[[ Data supplied, beginning ]]
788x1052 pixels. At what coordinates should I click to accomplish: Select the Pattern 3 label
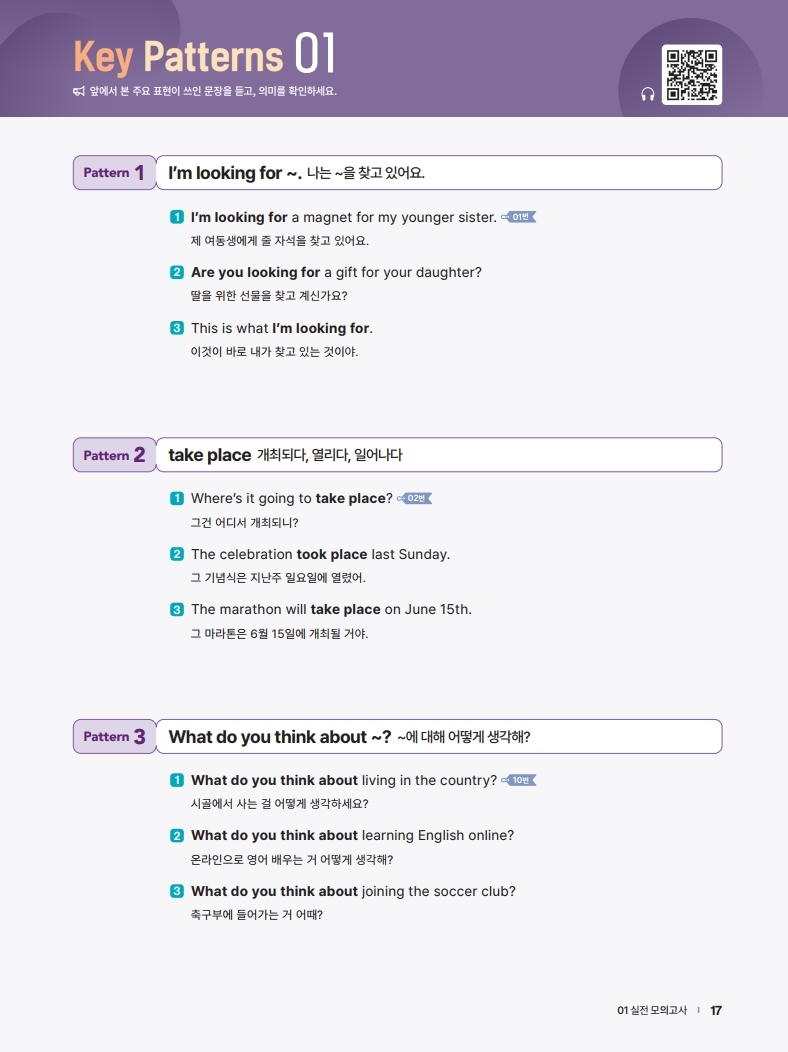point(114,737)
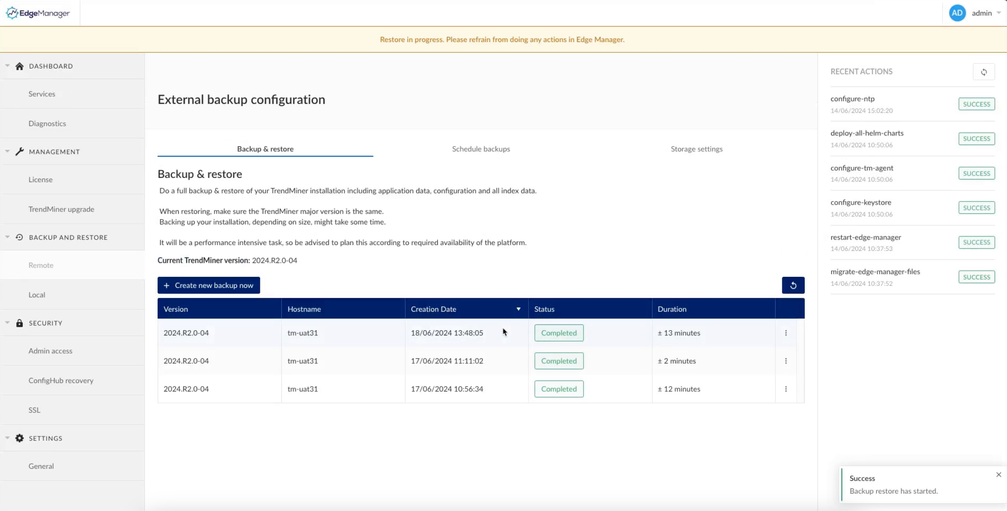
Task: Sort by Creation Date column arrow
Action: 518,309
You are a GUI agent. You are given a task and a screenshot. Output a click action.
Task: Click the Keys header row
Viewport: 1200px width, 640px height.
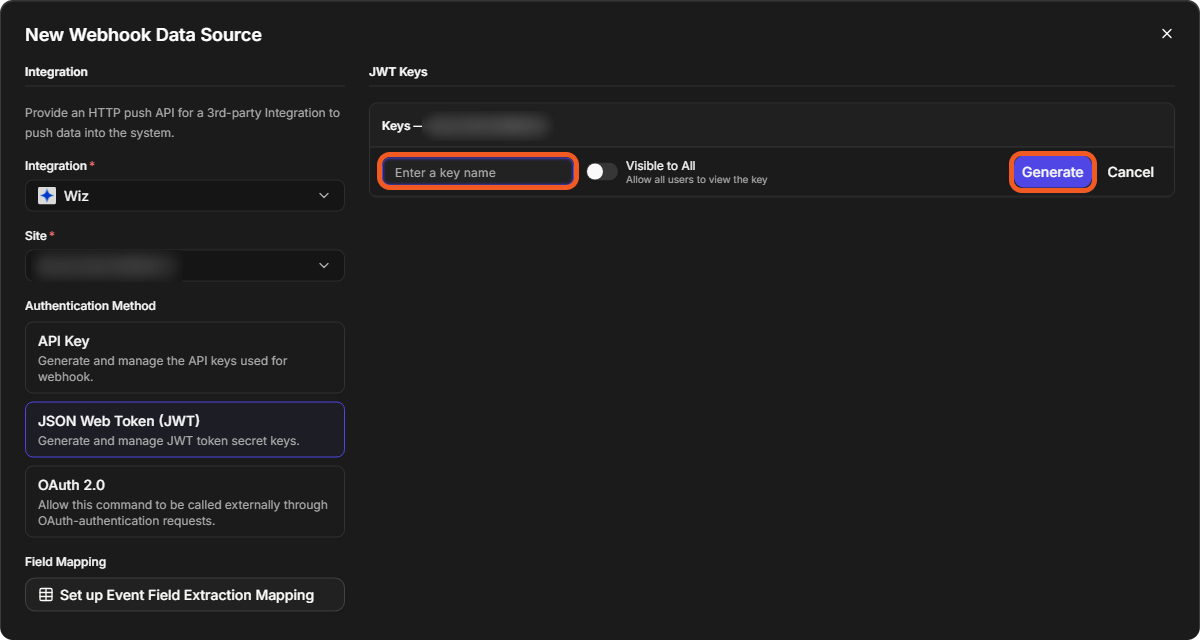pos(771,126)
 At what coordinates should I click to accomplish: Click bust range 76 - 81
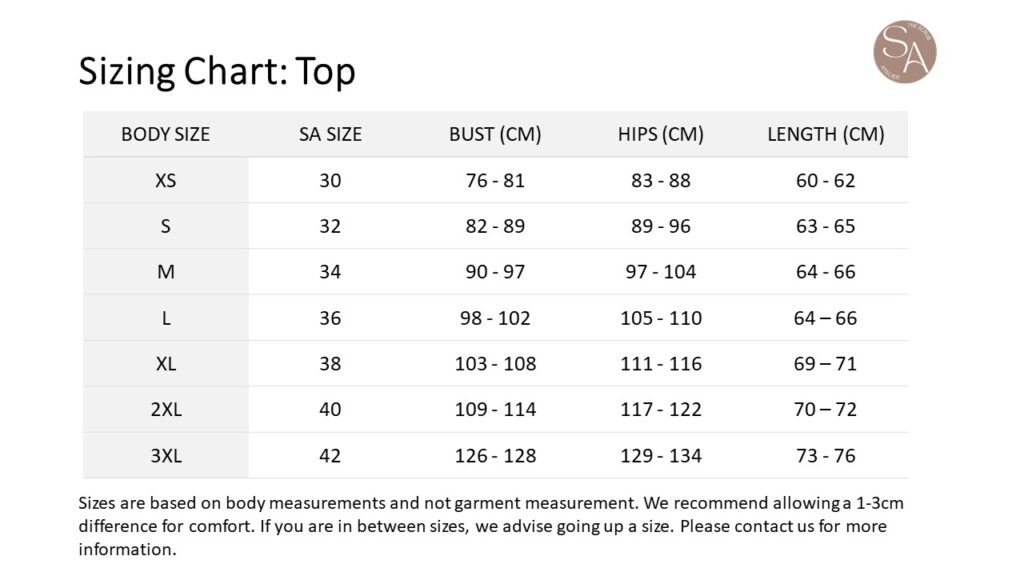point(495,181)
[[ Data supplied, end ]]
Task description: Please repeat exactly the lines from the one containing "You are a GUI" through the last line of the records, both included, and leave out the pictures.

Exercise output:
You are a GUI agent. You are given a task and a screenshot. Output a click action.
Task: Click the Keys header row
Viewport: 1200px width, 640px height.
pos(771,126)
 At what coordinates should I click to accomplish: Click bust range 76 - 81
point(495,181)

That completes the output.